→ Recorded information:
▽
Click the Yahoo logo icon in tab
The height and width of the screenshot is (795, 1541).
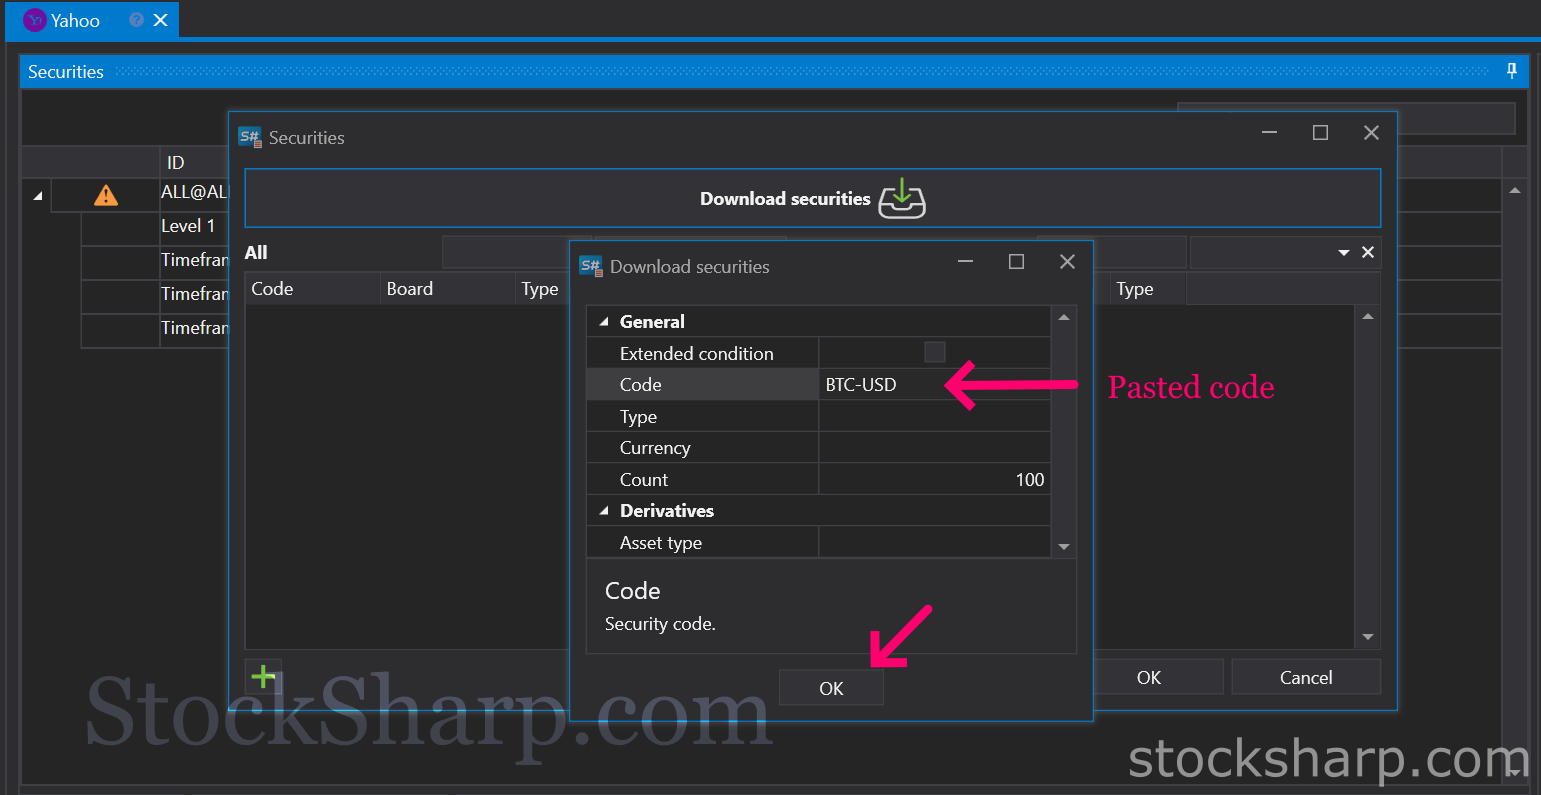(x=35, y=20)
△
▽
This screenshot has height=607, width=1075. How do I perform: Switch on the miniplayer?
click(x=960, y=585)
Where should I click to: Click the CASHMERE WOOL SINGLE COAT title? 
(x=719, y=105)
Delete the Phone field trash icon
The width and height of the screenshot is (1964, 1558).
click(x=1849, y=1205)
△
▽
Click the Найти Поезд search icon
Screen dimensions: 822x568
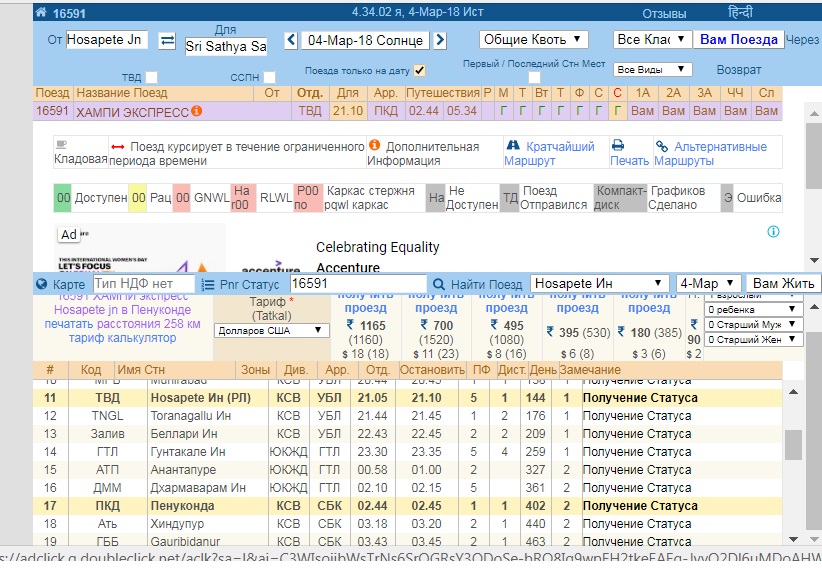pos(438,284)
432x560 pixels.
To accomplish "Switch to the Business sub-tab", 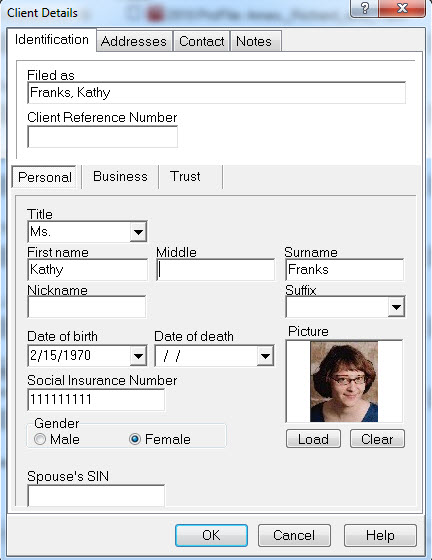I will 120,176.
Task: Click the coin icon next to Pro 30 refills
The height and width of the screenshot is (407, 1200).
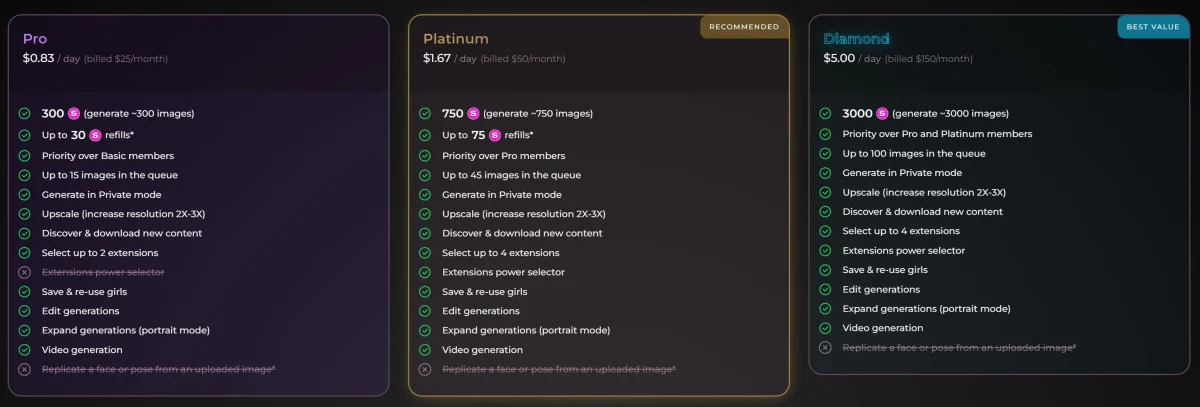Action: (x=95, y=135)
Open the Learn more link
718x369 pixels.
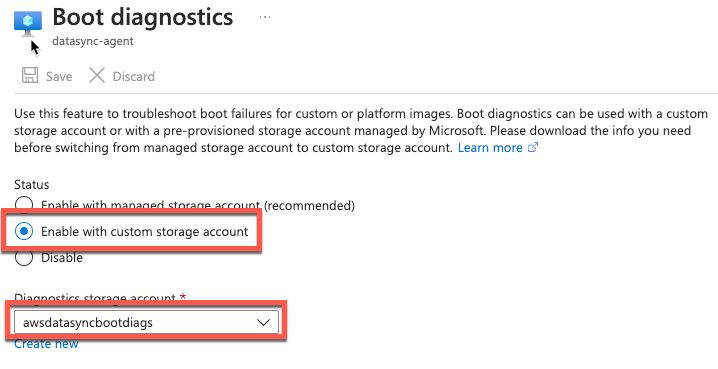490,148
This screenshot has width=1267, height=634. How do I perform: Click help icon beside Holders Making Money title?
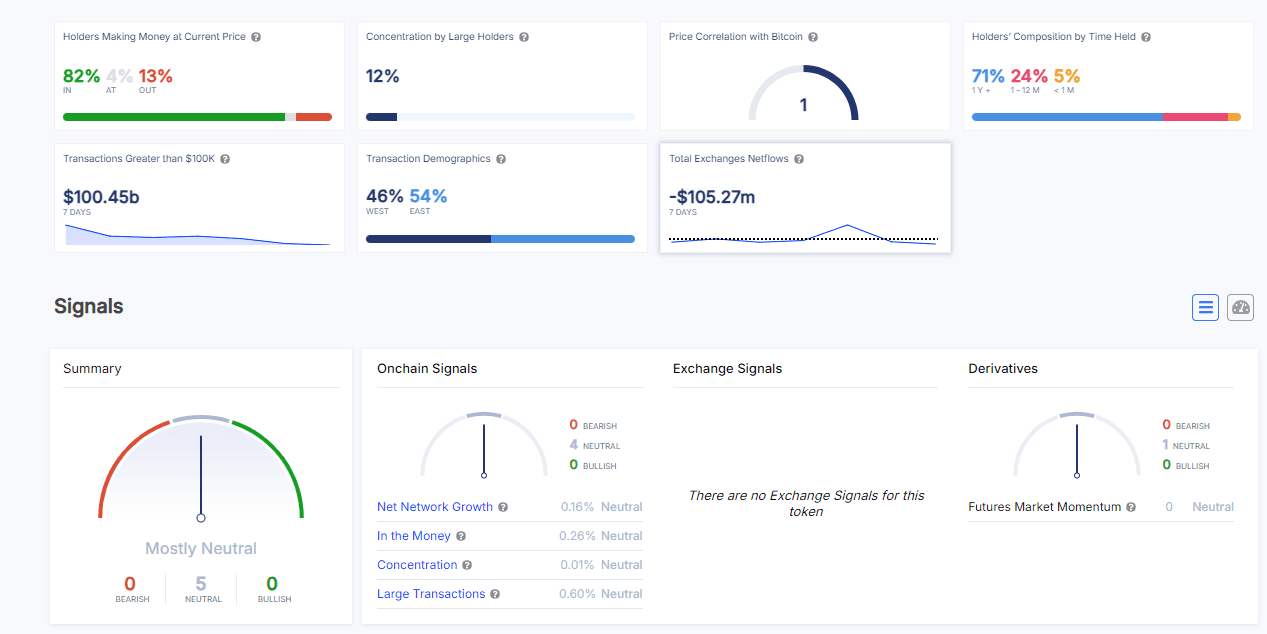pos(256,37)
△
Write out the lines from the one containing "Click the Yahoo logo icon in tab" up to and including the one containing "(x=35, y=20)", leaving the pictures out.

Click the Yahoo logo icon in tab
The height and width of the screenshot is (795, 1541).
(x=35, y=20)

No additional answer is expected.